Enfin, l’Europe devra prendre ses responsabilités et imposer une taxe carbone aux frontières. Les règles de vertu imposées à nos industries doivent s’appliquer aux produits venus d’ailleurs.
Q - (Sur les accords de libre échange)
R - Certains accords de libre échange posent problème. L’accord avec le Japon est refusé, parce qu’il déséquilibrerait les marchés européens ; la négociation est bloquée avec le Mercosur car nous refusons un accord inéquitable.
Q - (Sur une réforme politique de l’Union européenne et une initiative de croissance avec de grands projets)
R - Encore une fois, une solution sera trouvée sur le PEAD. Le président de la République l’a assuré.
Quant à la relance politique, elle a eu lieu le 21 juillet. L’Europe est une construction complexe, mais le couple franco-allemand a toujours su sortir des crises. Les marchés financiers se plieront à la décision politique : c’est la loi de la démocratie. Il est normal de prendre le temps de consulter les Parlements, malgré le ralentissement imposé à la décision.
Les grands projets existent. Iter, GMS, Galiléo, les énergies renouvelables : c’est là que la croissance se fera demain. Mais ces domaines sont aussi soumis à la concurrence internationale. L’Europe protège ; elle projette également !
Q - (Sur la taxe sur les transactions financières)
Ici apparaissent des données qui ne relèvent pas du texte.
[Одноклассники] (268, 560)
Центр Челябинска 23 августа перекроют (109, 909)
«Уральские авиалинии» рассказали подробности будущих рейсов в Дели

R - Vous avez raison : la crise nous donne enfin l’occasion de créer cette taxe sur les transactions financières.
Q - (A propos de la mise en œuvre d’une solution pérenne de desserte de la ville de Strasbourg)
R - Strasbourg est un symbole, car c’est là, entre Forêt noire et Vosges, que se sont succédé les plus graves tensions et qu’a eu lieu la réconciliation. Mais l’Europe, c’est aussi Bruxelles et Luxembourg.
Je plaide pour deux sessions. Les solutions pour mieux desservir Strasbourg comme vous le suggérez ou à partir de Bâle ou de Francfort sont à l’étude pour que votre ville soit à une heure des autres capitales européennes.
Q - (À propos d’une harmonisation économique, fiscale et financière au sein de l’Union européenne)
R - Sans harmonisation économique, fiscale et financière, il est impossible de mutualiser les dettes grecques et allemandes. Comment faire accepter aux Allemands une hausse de leurs taux d’intérêt sans imposer de discipline collective ?
Comment faire accepter aux Français que le taux d’impôt sur les sociétés ne soit que de 12 % en Irlande contre 34 % en France ? Les euro-obligations ne peuvent précéder l’harmonisation : solidarité et discipline vont de pair.